Friday, October 18, 2024

Why former pilot Dylan Cunha is hoping to achieve lift-off with one-time Aidan O’Brien reject Prague in the Queen Elizabeth II Stakes

  • Cunha decided to stop his successful career as a pilot and become a trainer  
  • The former flight expert now trains Prague who was once sold for just £10,000
  • Cunha reached his goal for the year of training 30 winners on Wednesday night

The symbolism is inescapable and Dylan Cunha cannot help but laugh as it is pointed out: here he is, a former pilot turned trainer, watching an equine ‘aeroplane’ fly past.

This is one of those magical Newmarket mornings, when everything is still and all you can hear on the famous Limekilns gallops are the thunder of hooves. The hooves we have come to see belong to Prague, the fairytale horse Cunha will saddle in Saturday’s Queen Elizabeth II Stakes.

Fairytale can be an overused term but not here.

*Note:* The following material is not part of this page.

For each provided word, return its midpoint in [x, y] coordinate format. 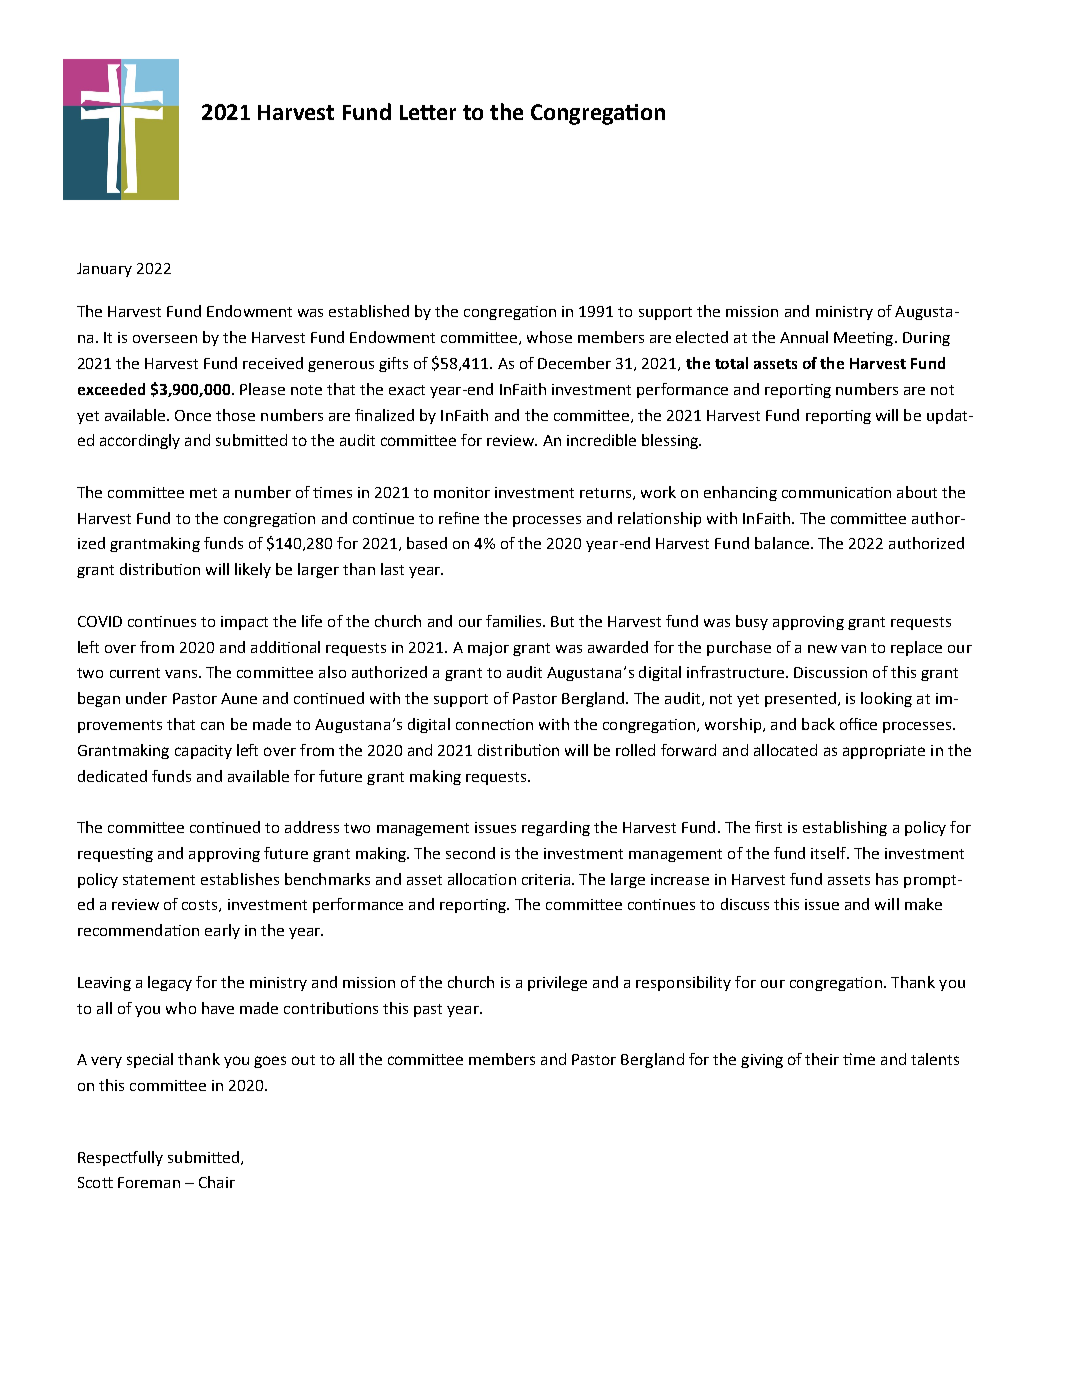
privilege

Prague, a son of the great Galileo, was once in Aidan O’Brien’s care but never made the track for the master trainer. When he was sold last autumn, the last thing O’Brien would have envisaged was to see him line-up at Ascot on QIPCO Champions Day.

‘This is how to put it,’ says Brett Little, a friend of Cunha’s who owns the nearby Gee-Gees wine bar and has joined us to watch this workout. ‘It’s like Man City sold Erling Halaand from their reserves to Newmarket United and now he’s scored the goals to put Newmarket in the Champions League.’

It’s a beautiful analogy, one that works on every level. When a horse is sold for £10,000 out of Ballydoyle, the most you might expect is for it to run at provincial tracks but Prague, under Cunha’s astute guidance, has hit the big time and will compete for a £655,709 first prize on Saturday afternoon.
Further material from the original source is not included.